### EXERCISE GOAL
Set down, word for word, the line with "This screenshot has width=470, height=425." and the lines after it through the final line of the data below, without pictures.

### RECORDS FOR THE EXERCISE
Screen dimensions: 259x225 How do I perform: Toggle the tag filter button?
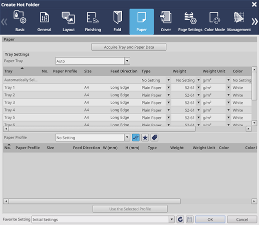(x=154, y=138)
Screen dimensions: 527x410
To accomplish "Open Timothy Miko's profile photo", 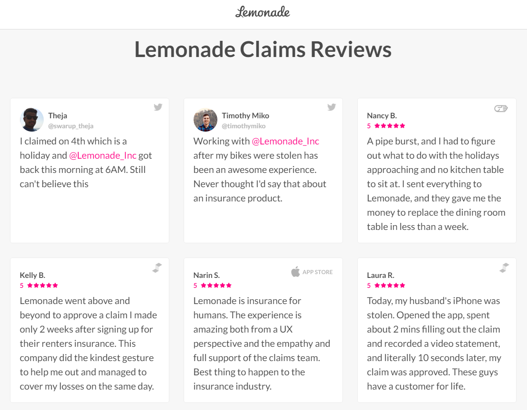I will tap(205, 120).
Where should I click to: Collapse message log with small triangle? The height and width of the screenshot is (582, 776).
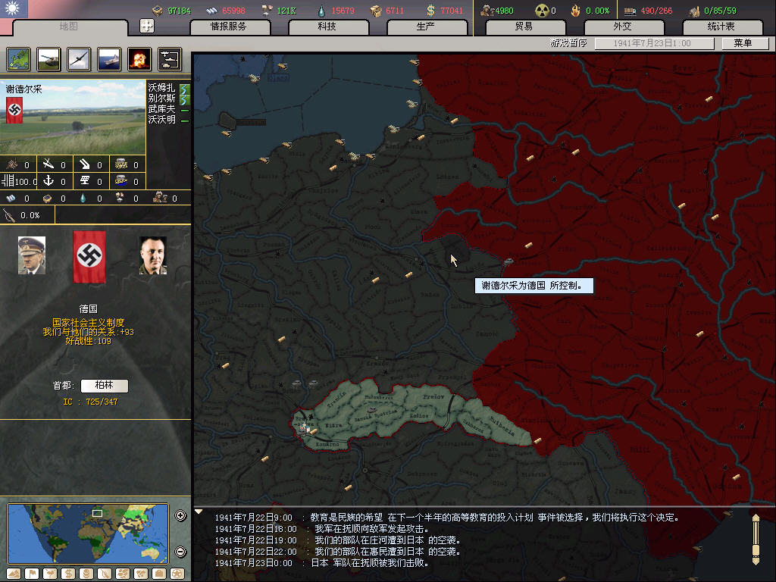tap(199, 512)
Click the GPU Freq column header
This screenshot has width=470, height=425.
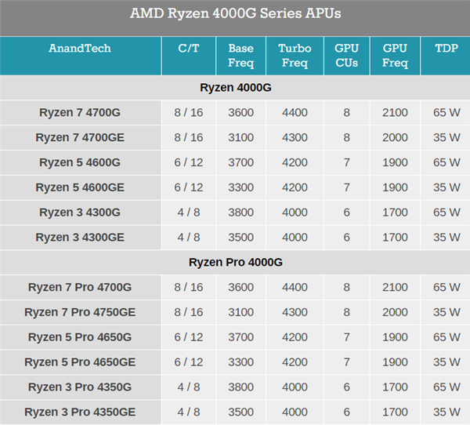395,55
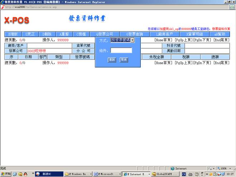
Task: Click the 开始 Start button
Action: point(6,174)
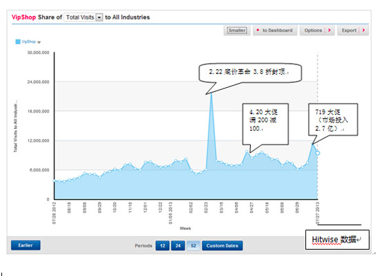Load Earlier data period
Viewport: 380px width, 276px height.
26,245
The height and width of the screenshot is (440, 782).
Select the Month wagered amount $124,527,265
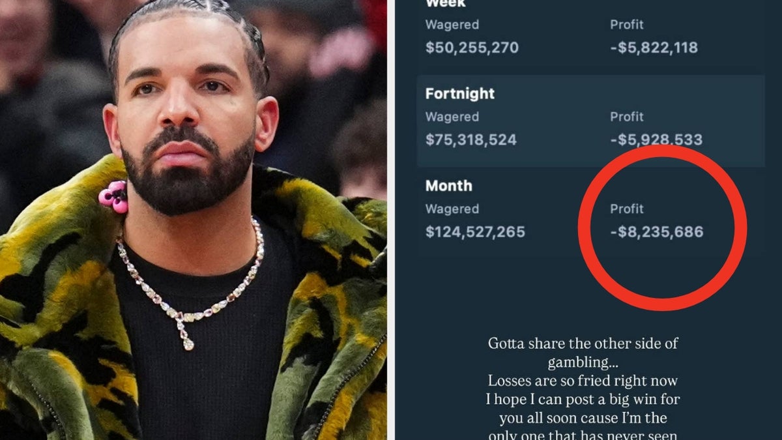pos(475,232)
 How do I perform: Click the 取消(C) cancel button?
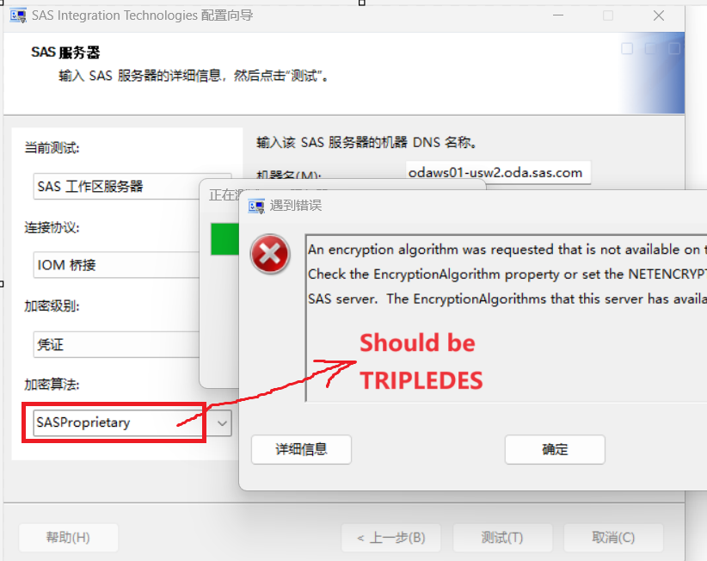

### COMPLETED TASK
This screenshot has width=470, height=425.
395,55
Task: Click the 开始 Start button
Action: point(6,174)
Load Earlier data period
Viewport: 380px width, 276px height.
26,245
The height and width of the screenshot is (440, 782).
Select the Month wagered amount $124,527,265
pos(475,232)
 How do I perform: Click the 取消(C) cancel button?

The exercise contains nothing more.